La profession a réalisé un total de 168 millions de tests en France. Notre activité de "routine" a augmenté de 50 % sur un espace très court, et il y a eu 7 vagues de testings, chacune de plus d'un mois, espacées entre elles de façon imprévisible.
Vous avez expliqué aux salariés que vous "placiez l'humain au cœur de votre priorité", mais ces derniers disent vivre des souffrances au travail. Que leur répondez-vous ?
Il faut réadapter les fonctionnements. Les organisations sont perturbées, c’est mal vécu, on en est conscients et sensibles. Le reportage a mis en lumière un fond de vérité. On est allés vers les syndicats, et pas l’inverse. Une boîte mail a été dédiée à la remontée de problèmes des salariés, ce qui nous permettra de prendre le pouls de cette tension sociale. On va la prendre à bras-le-corps. Le dialogue social reste permanent.
Et des mobilités inexplicables ?
La clause de mobilité est utilisée pour assurer l’efficience de notre maillage territorial. C’est historique chez nous, elle existe dans tous les contrats. Toutes les personnes qui rentrent depuis cinq ans l'ont. On adapte les effectifs. Au moment du Covid, l'ARS nous appelait la veille pour le lendemain. Et il fallait répondre partout.
Le ministre de la santé en 2023 François Braun voulait imposer aux laboratoires une baisse des remboursements afin d'économiser 1 milliard d’ici 2026, au vu des marges réalisées sur les tests PCR ? Qu'en pensez-vous ?
Après le Covid, les laboratoires ont consenti à un prélèvement pérenne par l’Etat de 250 M€ en 2023 suivi d’une nouvelle baisse pérenne en 2024 de l’ordre de 180 M€. Ainsi, contrairement à ce qui a été affirmé dans l’émission, l’ensemble de la profession aura participé à une nouvelle économie d’1 milliard d’ici 2025, sur une enveloppe de 3,8 milliards.
Chaque test aurait été remboursé 73€, soit 50 à 70 % plus cher que dans les pays voisins. Est-ce juste ?
Contrairement à ce qu’affirmait l’émission, le prix des tests a connu des baisses de tarifs successives faisant des tests français parmi les moins chers d’Europe : dès 2021, un test PCR coûtait 49 € en France contre 69 € en Allemagne ou encore entre 75 et 150 € en Espagne.

**DONNÉES ENREGISTRÉES**
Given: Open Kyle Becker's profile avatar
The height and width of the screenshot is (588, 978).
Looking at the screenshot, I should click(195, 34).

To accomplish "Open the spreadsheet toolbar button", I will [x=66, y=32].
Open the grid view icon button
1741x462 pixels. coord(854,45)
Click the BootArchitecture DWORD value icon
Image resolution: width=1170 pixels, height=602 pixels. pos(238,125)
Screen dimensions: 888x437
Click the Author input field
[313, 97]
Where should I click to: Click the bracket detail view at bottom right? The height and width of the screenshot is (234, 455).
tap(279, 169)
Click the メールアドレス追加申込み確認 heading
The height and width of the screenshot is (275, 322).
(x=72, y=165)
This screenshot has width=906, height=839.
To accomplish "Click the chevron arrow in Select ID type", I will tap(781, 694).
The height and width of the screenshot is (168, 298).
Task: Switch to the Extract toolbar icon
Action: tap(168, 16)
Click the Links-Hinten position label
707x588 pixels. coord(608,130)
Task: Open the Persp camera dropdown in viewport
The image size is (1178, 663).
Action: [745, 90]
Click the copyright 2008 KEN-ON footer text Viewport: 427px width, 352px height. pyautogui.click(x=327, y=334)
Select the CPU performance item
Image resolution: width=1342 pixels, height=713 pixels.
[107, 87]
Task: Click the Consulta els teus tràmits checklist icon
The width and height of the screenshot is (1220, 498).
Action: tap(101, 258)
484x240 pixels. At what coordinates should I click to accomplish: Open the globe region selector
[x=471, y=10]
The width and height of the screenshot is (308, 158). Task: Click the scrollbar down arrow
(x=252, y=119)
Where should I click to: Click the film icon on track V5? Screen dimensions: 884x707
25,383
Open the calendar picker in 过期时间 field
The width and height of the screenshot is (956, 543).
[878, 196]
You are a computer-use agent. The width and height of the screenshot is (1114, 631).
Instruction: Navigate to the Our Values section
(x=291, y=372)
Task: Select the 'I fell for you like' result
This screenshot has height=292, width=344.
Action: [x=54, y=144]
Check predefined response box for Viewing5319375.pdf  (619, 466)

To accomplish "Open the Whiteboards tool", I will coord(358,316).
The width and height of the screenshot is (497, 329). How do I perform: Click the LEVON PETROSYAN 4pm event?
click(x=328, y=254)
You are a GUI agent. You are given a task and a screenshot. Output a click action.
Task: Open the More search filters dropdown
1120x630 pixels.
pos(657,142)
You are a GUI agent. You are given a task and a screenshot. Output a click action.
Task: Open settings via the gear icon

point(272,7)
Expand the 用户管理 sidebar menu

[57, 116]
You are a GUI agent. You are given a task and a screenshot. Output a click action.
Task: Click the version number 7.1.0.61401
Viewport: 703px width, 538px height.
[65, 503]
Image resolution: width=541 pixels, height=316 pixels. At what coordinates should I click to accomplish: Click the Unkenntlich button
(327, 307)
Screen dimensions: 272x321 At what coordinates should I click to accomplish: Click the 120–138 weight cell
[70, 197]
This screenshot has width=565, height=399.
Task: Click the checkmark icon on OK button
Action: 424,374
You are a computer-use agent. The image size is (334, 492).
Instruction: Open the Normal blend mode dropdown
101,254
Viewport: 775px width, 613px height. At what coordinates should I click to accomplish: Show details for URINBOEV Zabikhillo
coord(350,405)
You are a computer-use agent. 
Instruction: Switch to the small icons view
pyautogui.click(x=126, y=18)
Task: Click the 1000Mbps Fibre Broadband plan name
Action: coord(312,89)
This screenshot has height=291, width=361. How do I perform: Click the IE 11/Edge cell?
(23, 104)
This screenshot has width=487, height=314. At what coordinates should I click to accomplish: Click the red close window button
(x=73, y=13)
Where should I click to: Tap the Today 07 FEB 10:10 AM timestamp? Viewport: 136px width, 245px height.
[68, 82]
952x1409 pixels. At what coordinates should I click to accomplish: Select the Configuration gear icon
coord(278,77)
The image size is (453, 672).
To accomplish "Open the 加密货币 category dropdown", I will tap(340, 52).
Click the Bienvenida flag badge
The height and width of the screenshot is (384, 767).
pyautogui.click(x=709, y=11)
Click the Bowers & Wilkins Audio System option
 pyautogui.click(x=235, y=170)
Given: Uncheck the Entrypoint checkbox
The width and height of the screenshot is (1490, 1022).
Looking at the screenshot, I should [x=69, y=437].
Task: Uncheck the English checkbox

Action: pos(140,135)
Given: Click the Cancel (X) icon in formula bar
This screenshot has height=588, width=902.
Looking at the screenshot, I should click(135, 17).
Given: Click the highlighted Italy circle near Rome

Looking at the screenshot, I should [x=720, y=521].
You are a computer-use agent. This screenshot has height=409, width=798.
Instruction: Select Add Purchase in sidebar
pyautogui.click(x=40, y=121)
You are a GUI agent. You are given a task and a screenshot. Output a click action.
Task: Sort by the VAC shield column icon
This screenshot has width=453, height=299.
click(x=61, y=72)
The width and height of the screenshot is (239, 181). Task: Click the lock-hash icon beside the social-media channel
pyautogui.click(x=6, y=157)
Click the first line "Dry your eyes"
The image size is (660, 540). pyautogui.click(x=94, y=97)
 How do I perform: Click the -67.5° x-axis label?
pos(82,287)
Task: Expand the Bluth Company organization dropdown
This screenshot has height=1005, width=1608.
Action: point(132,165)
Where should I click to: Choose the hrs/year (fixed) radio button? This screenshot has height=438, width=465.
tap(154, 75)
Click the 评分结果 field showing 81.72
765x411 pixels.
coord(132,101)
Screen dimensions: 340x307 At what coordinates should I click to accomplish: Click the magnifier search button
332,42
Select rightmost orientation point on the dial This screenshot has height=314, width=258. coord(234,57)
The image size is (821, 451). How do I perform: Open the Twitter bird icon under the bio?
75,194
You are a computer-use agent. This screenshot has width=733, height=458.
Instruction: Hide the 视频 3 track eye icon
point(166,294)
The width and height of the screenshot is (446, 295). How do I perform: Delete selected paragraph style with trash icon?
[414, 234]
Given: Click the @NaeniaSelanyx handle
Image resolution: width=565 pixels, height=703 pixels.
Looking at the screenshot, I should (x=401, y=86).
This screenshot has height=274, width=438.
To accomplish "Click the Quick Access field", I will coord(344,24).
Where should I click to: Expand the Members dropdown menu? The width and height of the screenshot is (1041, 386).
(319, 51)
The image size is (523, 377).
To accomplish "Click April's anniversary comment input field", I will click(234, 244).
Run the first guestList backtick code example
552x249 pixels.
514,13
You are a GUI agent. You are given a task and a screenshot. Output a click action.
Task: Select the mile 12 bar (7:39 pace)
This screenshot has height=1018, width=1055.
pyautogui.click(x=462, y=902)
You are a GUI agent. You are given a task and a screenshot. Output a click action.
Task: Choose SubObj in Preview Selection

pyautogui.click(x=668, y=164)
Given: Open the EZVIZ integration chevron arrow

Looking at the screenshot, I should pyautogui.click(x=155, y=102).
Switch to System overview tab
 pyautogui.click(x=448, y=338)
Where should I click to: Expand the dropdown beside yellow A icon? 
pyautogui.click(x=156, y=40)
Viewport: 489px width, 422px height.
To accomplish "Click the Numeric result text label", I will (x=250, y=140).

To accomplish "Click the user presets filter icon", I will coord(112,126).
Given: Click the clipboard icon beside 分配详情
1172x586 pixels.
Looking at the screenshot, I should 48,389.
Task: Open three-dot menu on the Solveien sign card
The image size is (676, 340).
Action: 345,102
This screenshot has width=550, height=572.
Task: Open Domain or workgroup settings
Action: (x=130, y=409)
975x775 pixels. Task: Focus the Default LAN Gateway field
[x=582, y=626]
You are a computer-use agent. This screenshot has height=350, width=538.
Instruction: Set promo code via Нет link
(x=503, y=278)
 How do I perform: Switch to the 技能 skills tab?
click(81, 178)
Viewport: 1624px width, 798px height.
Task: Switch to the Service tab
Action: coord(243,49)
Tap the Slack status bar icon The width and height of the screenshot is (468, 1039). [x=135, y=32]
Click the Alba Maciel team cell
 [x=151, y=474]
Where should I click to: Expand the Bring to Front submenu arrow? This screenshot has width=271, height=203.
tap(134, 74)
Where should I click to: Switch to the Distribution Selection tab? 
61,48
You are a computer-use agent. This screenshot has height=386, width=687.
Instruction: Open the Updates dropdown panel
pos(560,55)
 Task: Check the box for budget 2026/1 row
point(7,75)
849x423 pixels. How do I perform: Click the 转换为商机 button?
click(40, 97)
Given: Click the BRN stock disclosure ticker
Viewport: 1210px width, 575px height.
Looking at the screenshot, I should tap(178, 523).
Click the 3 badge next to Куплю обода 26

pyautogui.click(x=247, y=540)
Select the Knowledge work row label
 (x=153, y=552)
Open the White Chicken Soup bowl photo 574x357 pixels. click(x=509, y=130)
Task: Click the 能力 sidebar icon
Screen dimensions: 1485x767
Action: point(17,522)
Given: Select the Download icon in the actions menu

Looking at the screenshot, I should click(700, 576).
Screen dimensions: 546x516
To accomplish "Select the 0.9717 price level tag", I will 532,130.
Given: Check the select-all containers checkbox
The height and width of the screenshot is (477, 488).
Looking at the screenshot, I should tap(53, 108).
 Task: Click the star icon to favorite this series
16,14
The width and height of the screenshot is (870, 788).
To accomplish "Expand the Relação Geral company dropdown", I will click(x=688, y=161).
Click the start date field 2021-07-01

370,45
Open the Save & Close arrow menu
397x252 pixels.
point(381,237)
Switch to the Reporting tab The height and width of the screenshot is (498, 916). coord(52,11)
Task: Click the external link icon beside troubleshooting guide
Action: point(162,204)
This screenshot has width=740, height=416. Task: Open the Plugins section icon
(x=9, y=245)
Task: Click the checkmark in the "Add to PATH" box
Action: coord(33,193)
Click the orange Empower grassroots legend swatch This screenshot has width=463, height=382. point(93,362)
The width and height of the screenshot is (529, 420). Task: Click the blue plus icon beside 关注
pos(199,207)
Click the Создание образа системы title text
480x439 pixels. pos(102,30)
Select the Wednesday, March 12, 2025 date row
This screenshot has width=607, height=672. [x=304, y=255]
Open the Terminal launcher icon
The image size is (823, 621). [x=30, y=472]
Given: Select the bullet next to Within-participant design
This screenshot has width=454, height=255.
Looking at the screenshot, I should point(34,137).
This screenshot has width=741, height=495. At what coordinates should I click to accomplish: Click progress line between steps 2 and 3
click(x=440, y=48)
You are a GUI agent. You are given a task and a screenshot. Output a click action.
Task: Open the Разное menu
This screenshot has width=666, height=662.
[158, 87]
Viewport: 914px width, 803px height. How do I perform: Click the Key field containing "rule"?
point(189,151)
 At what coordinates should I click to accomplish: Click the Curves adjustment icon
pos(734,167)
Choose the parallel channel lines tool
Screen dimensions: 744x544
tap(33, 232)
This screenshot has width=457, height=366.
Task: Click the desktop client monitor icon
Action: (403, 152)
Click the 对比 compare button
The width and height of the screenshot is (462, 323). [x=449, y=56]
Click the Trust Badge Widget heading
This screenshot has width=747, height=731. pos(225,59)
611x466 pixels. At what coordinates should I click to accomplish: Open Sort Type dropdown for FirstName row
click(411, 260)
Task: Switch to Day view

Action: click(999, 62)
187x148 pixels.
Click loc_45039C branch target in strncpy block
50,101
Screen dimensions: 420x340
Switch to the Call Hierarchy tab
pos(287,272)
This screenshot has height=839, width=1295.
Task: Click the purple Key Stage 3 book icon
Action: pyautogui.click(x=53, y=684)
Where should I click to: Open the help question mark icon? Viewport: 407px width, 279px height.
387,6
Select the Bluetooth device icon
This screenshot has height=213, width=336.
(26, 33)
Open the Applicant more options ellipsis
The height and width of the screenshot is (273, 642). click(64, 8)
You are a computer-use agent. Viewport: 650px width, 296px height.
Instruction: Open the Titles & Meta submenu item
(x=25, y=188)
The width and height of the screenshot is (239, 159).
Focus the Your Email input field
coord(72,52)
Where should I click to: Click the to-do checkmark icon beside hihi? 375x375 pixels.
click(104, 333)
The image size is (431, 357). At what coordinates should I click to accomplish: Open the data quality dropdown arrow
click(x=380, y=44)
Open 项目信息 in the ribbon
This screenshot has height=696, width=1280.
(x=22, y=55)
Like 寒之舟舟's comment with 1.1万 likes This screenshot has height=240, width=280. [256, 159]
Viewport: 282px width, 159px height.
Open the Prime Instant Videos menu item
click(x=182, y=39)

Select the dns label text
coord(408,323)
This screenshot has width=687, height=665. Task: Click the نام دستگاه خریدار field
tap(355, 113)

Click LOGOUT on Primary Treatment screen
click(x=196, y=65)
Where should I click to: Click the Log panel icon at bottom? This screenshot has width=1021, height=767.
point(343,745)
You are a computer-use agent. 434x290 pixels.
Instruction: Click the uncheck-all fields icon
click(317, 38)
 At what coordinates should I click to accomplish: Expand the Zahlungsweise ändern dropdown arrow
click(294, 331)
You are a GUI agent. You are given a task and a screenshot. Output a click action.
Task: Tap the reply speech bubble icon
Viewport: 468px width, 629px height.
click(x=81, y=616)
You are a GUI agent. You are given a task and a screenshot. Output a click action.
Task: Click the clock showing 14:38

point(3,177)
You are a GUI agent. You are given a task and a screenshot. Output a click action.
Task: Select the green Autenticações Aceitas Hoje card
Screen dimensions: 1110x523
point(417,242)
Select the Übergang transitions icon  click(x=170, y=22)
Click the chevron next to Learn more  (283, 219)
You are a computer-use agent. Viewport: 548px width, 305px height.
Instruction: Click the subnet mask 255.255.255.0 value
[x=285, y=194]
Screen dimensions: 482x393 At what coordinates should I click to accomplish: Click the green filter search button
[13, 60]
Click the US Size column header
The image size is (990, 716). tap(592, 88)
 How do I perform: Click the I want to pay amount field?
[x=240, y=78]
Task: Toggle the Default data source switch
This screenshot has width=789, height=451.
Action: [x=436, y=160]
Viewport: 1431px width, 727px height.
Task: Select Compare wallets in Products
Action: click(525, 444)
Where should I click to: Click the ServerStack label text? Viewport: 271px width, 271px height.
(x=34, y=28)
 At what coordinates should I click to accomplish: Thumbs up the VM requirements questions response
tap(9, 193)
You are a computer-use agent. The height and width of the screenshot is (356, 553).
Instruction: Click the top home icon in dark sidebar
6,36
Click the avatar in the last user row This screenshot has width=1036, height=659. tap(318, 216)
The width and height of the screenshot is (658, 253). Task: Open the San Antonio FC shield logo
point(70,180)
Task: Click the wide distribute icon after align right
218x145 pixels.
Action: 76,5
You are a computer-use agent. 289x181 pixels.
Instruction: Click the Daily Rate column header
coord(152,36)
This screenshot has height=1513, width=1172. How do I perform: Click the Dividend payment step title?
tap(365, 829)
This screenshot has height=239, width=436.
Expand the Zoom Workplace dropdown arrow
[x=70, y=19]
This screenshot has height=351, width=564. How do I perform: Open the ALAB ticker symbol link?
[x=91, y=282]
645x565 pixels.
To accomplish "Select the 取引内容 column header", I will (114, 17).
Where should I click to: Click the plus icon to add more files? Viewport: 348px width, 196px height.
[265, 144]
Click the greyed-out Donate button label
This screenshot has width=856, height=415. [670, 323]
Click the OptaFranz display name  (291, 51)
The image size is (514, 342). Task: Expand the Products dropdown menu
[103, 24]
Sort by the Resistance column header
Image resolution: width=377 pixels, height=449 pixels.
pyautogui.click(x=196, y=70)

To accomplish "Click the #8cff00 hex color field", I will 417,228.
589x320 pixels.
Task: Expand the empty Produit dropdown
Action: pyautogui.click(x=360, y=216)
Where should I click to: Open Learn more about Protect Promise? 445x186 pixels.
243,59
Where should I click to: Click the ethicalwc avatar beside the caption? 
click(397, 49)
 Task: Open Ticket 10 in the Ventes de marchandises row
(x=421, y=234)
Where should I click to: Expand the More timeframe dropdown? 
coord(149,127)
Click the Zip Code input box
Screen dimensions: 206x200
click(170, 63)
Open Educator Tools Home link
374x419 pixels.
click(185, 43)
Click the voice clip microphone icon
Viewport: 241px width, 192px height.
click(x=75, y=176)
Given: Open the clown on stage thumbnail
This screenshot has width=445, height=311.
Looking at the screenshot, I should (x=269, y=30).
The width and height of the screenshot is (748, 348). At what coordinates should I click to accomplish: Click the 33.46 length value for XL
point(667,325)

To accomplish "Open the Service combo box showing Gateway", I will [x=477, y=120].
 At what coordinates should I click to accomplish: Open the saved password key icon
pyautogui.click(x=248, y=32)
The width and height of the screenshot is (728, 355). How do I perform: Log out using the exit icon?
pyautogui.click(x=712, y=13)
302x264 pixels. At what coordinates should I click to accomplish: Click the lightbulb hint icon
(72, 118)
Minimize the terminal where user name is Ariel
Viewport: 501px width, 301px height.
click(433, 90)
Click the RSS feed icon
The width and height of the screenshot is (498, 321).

**ACTIVITÉ 1**
D'après le texte, combien de tests la profession a-t-elle réalisés en France ?
**ACTIVITÉ 2**
Pour chaque affirmation, dites si elle concorde avec le texte. Répondez par oui ou non et citez les mots du texte qui tranchent.
(a) Une boîte mail a été mise en place pour recueillir les problèmes des salariés.
(b) La clause de mobilité ne figure que dans certains contrats.
(c) En 2021, un test PCR coûtait plus cher en France qu'en Allemagne.
**ACTIVITÉ 3**
Recopiez fidèlement le passage du texte qui va de « Contrairement à ce qu’affirmait » jusqu'à « 150 € en Espagne. ».
Les lignes forment un matériau distinct, sans rapport avec le texte.

**RÉPONSE 1**
168 millions de tests.

**RÉPONSE 2**
(a) Oui : « Une boîte mail a été dédiée à la remontée de problèmes des salariés ».
(b) Non : « elle existe dans tous les contrats ».
(c) Non : « un test PCR coûtait 49 € en France contre 69 € en Allemagne ».

**RÉPONSE 3**
Contrairement à ce qu’affirmait l’émission, le prix des tests a connu des baisses de tarifs successives faisant des tests français parmi les moins chers d’Europe : dès 2021, un test PCR coûtait 49 € en France contre 69 € en Allemagne ou encore entre 75 et 150 € en Espagne.